Ancient greens

Hello again, it’s been awhile.

I stumbled over how to continue this blog. I felt it needed a better grounding in scientific principles but I didn’t want to sacrifice the fun my kids and I were having with making “masterpieces” in the kitchen, complete with idle tales of the life of plants.

I decided that we should do a tour through plant biodiversity. When I teach courses in plant biodiversity we start with blue-green algae, a group of bacteria that are able to harvest sunlight and turn it into sugars…and then turn sugars into a bunch other things like protein and complex carbohydrates.

Blue-green algae are not actually algae at all and are rightly named cyanobacteria. They share a closer relationship with E. coli than they do most of the plants you’re familiar with but some whopping primordial cell engulfed a wee little cyanobacteria like a greedy pacman way back about 2 billion years ago. This colossal event leaves us with the somewhat confusing picture of two entirely distantly related groups having the similar trait of being green and “plant like”.

You may have heard of cyanobacteria if you’re a smoothie enthusiast. Smoothie outposts will be happy to put a scoop of spirulina in your drink, claiming GIGANTIC health benefits.

It’s not inaccurate really. They host a great deal of amino acids and valuable fatty acids. There is some research to suggest that it may harbour important bioactive compounds for immune function that would be worth further study.

While they are not algae they truly are a vibrant blue-green. This verdant colouration is what really piqued my interest. That, and this recipe at Spirulina Academy for Spirulina Tapenade

To summarize – 1/2 can olives, 1 clove garlic, 5 basil leaves, 1 tsp salt (it calls for himalayan salt). I was a little short on himalayan salt so substituted table salt :). 2 tbsp capers, 1/2 lime juice, 3 tbsp olive oil, 1 tbsp spirulina powder. Place everything in a blender. Blend until paste. Spread on crackers and garnish with pimento.

Nice, I say. Low on the equipment and fairly simple on the ingredients. I march to store and outfit us for this adventure.

The gear

The gear

The kids are wise to my tricks now. Oldest (11), rolls eyes. The youngest (7) can still be recruited. Ah, parenthood. The days are long but the years are short.

My youngest looks at the ingredients in jars and cans and asks a good question: “Why do you write about this stuff?”.

Valid. She’s sharp. I explain that the food doesn’t represent where it comes from when it is only shown in pretty jars. It appears sterile, like it was made in a lab when in fact its origin is more like this:

Capers in the field

Capers in the field

And that I think the dirt is important. I think the weeds are important. I think valuing the reality of food is important, including the fun incorporated in a 7-yr old using a blender.

She’s satisfied. She gets to use the blender after all. So we get to work.

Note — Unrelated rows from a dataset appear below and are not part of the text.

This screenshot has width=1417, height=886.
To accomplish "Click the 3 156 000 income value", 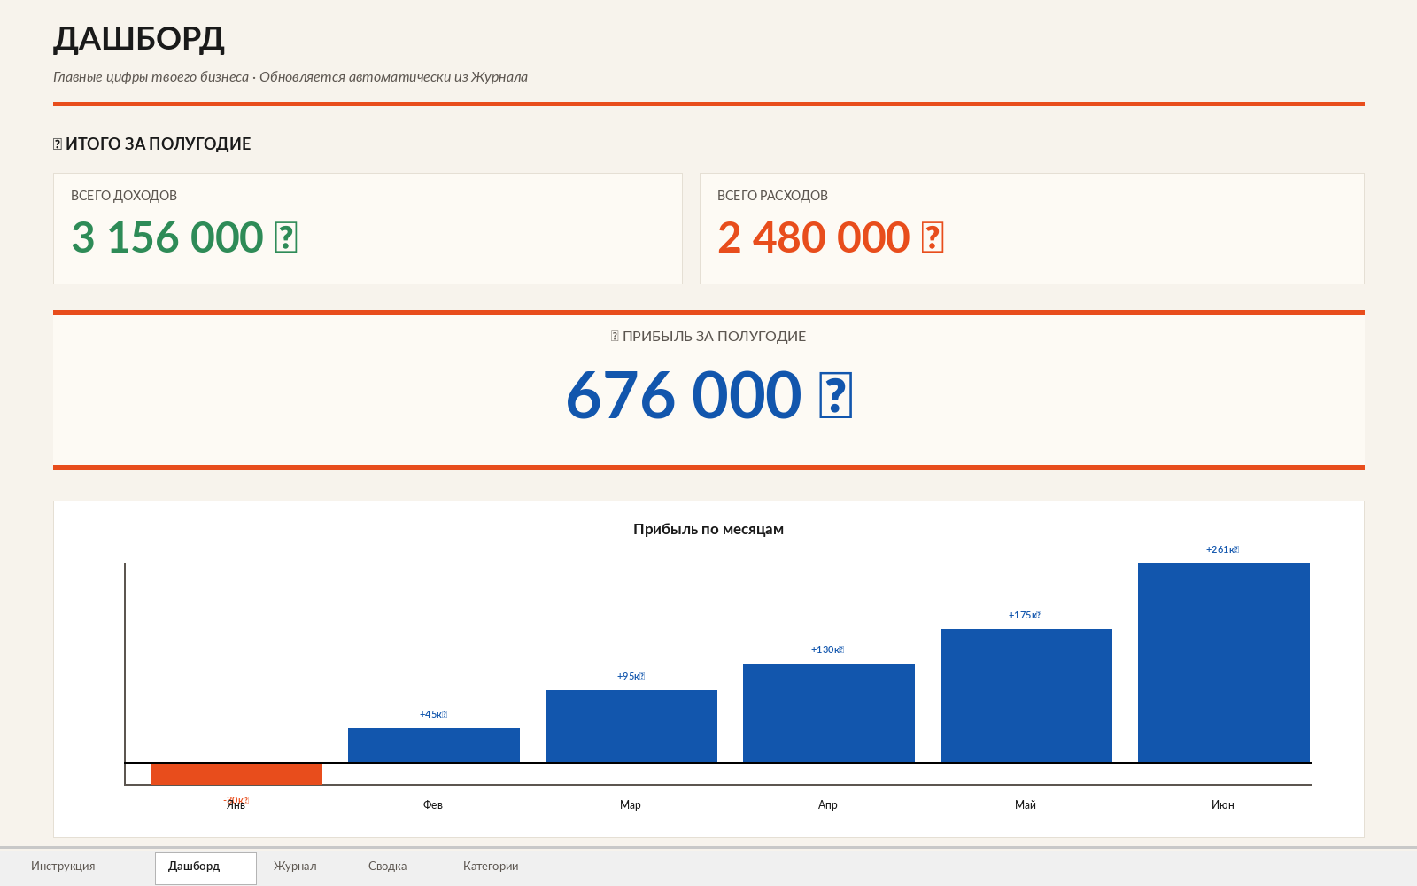I will [x=167, y=237].
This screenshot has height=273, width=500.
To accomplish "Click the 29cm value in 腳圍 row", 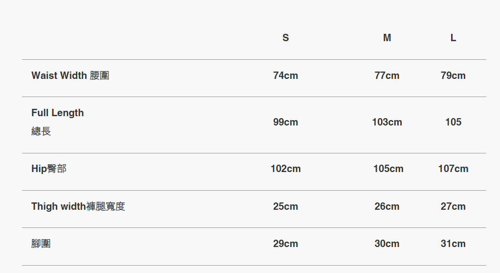I will (x=286, y=244).
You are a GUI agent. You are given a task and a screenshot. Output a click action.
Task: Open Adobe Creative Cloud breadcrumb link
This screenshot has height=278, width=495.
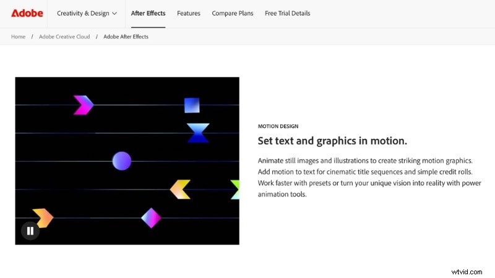coord(64,36)
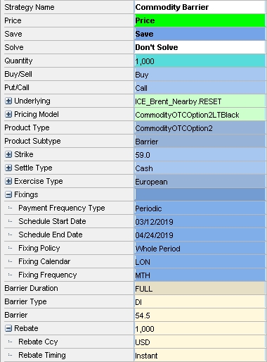The width and height of the screenshot is (267, 362).
Task: Open the Don't Solve selector
Action: [200, 47]
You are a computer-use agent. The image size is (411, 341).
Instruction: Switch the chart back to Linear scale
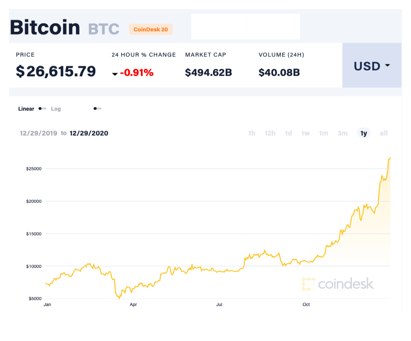point(26,109)

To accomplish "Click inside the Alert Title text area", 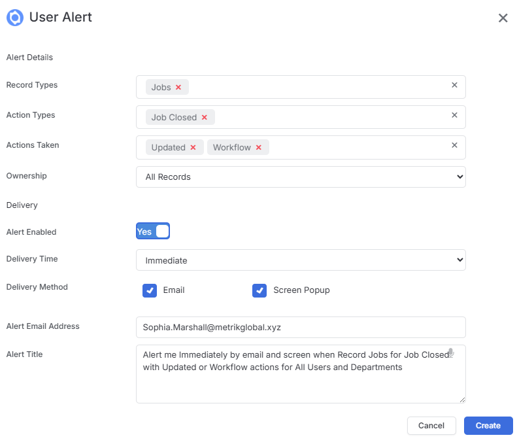I will coord(301,374).
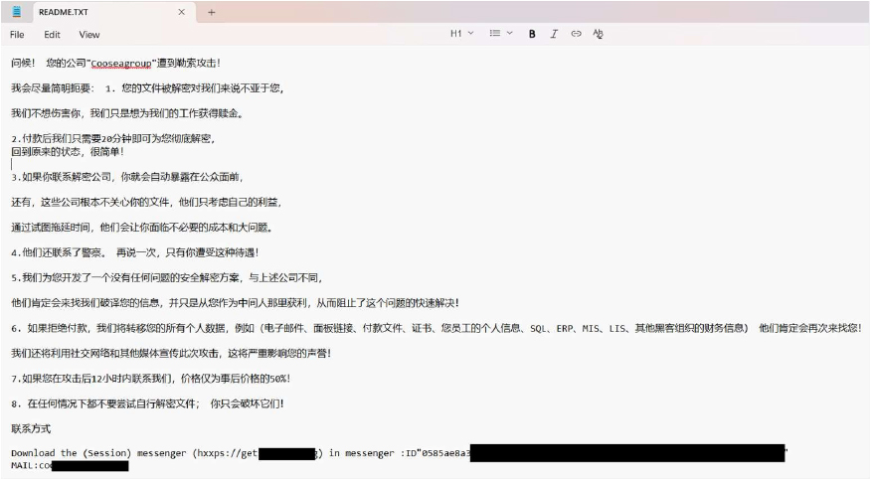871x480 pixels.
Task: Toggle bold formatting
Action: point(532,34)
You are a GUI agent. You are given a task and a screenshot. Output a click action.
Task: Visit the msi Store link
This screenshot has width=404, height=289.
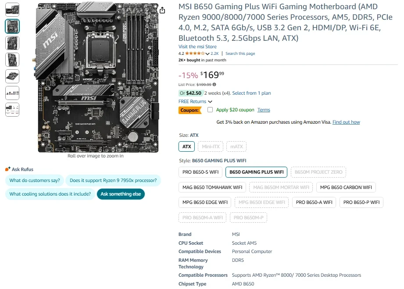point(197,46)

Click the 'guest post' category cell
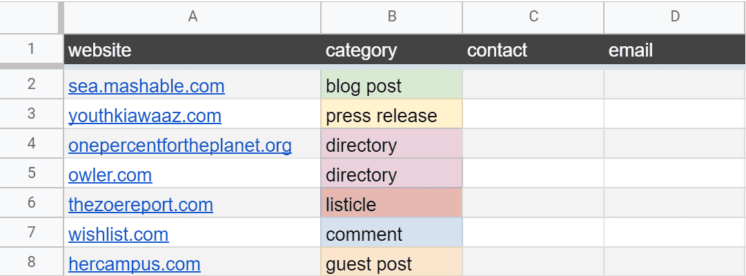pyautogui.click(x=391, y=264)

We’re at the garlic stage here and I ask my little sous-chef, “Okay, what are we adding here?”, convinced she’ll get it right, daughter of a botanist.

Garlic (fyi)

Garlic (fyi)

“Onion!” she replies proudly. OMG, child. Well, correct genus I guess. We move on from this awkward moment.

My daughter cannot stop eating the capers. She loves them. Capers are a cute food. As a child I thought they were mini-olives but in university I learned that they are more closely related to broccoli. Quite adorable little nubs and rather tasty. The heavy basil in this recipe hurts none either.

We put in the spirulina…

This is a re-enactment. Note blue-green colour already in blender.

This is a re-enactment. Note blue-green colour already in blender.

blend as instructed…and produce a substance….


That looks remarkably like meconium…

Yes, meconium. I will spare you the link but suffice it to say that it is one of the treasures of the first few days of human life [if you are not a parent and do not plan to ever become one, please do not read this section. It will only disturb you]

I mention this unfortunate resemblance to my husband (not the children who proceed to gobble it up and merely mention that it is perfect St. Patrick’s Day food).

My husband’s reaction is that perfect blend of horrified and nostalgic that I was hoping for. We are whisked back in time to the primordial days of our own kids. Goddamn but the first few days of parenthood are a trip. I make a mental note to bring this to my next baby shower. It will be my civic duty to prepare the expectant parents. Let’s face it, peeps. Newborns are a scary joy with you wondering whether the next moment is going to offer some new form of putrescence or profound peace. It’s 50-50 at any point in time.

But, I digress. I’m happy to say that with respect to this appetizer, we salvaged our minds from our macabre reminiscences with a slab of pimento.



Now it looks like Christmas, all forest green and bright red! Yay for pimento! Saviour of all things dark green. One has to wonder whether such garnishes have altered our perception of more unsavoury remembrances for generations.

No glacial timeframes needed to see this dish disappear. This little cracker dish is a hit and is consumed before I get it on a proper plate.